Я перелистываю Ваши письма конца лета и осени, на которые я полностью не ответил. И уже в августе Вы пишете о Фрейбурге. Как Париж мне казался театральной декорацией, весь, так Шварцвальд — парком, почти искусственным. Даже там, где мы поднимались к высокому водопаду, цветаевской Ниагаре, мне было жалко игрушечности места, после дикого Кавказа, где я свалился в непроходимое ущелье. Возможно в Альпах это чувство парка отступило бы, хотя полностью не уверен. Сразу после Фрейбурга мы помчались, Ольгин отчим на Вольво впереди, я за ним обгоняя всех, во Владимирскую область, где были наши, и те просторы, слегка волнистые, показалось мне, не уступали в размахе старым шварцвальдским горам, по нетронутой затаенности были чище, свежее, по откровенной запущенности честнее чем надломленная изнутри (гибель леса, изменение верхней почвы) ухоженная чистота перенаселенной Германии. На поезде Фрейбург-Майнц я всю дорогу говорил с опрятной, умной, доброй дамой, которая ах все понимает и с улыбчивой уверенностью готова к скорому концу света, до свидания, Земля.

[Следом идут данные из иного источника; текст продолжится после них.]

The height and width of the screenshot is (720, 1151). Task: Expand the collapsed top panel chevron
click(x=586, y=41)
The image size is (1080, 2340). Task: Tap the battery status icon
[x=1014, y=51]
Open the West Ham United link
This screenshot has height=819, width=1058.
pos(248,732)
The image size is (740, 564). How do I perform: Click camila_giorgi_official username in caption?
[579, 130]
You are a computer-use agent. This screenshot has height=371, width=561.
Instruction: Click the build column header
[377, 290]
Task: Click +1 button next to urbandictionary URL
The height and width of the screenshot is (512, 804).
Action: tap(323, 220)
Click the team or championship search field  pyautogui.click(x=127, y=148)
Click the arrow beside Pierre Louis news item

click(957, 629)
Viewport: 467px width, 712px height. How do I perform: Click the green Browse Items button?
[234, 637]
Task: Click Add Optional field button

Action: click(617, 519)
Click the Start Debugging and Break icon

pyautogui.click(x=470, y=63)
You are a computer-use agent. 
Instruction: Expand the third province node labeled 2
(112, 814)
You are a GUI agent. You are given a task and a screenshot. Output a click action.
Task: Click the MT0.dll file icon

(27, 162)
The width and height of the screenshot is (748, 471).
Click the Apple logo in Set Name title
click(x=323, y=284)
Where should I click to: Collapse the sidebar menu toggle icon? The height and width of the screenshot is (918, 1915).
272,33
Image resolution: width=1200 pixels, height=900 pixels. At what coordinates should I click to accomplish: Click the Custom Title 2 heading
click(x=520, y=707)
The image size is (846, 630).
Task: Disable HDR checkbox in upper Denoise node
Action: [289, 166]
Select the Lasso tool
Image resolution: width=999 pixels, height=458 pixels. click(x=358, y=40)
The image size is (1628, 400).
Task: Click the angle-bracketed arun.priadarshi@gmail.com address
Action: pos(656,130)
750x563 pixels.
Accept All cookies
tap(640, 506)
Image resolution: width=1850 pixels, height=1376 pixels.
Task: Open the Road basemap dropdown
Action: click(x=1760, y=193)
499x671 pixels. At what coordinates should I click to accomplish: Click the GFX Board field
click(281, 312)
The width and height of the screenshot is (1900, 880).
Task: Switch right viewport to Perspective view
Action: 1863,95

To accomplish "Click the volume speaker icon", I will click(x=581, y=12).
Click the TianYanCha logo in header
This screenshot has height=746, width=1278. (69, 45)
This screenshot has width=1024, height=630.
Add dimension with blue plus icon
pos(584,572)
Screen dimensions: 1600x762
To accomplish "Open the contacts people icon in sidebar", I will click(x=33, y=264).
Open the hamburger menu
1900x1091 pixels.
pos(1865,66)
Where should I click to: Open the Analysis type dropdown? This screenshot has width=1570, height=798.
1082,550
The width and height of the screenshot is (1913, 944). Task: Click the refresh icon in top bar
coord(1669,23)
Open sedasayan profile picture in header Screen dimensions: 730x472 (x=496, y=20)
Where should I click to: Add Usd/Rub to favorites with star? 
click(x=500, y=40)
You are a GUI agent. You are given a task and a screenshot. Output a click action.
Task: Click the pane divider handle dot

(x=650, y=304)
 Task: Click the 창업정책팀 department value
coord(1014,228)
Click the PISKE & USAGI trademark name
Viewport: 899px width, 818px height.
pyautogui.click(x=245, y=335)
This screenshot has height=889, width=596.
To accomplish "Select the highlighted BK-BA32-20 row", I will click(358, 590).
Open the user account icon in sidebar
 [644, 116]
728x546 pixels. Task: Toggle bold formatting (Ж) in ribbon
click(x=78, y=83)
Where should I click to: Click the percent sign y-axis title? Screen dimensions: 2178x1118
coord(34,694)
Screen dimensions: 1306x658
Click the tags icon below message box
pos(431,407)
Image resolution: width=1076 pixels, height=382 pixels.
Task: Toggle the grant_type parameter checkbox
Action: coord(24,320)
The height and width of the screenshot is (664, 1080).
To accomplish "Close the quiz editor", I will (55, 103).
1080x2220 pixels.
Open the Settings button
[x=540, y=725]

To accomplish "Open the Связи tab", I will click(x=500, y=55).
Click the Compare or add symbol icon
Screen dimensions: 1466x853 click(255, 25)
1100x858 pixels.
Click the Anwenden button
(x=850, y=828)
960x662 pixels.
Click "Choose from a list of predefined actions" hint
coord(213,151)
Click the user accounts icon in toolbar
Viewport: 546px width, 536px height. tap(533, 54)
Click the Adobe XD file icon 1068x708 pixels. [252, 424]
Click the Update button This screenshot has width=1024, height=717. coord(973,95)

Она только выговорила то, что я всю дорогу в Германии чувствовал за завидным порядком. Настоящее, живое в этой Германии мне виделось в небольших опозданиях поездов, в расхристанности молодых, а главное в уверенном, теплом единодушии немцев, нерастраченной исторической силе. Та же неброская сила — в спокойствии, Вы правы что уже южном, Фрейбурга, я сказал бы даже в его мудрости. Как этот покой заряжен, показал Хайдеггер, чья мысль была одна во всей Германии вровень с до сих пор не понятым сдвигом тех десятилетий; я был в семье Хайдеггеров, говорил с его сыном, сидел в библиотеке «философского семинара» перед двумя его большими портретами и было так ясно, что он прошел будоража всех по всему миру, а ведь у себя дома он ни перышка не сдул, разве что от скопления народу в университетской аудитории при его первом после запрета выступлении (1949? 1950?) кому-то сломали руку или ногу, но там могло быть много приезжих специально для события.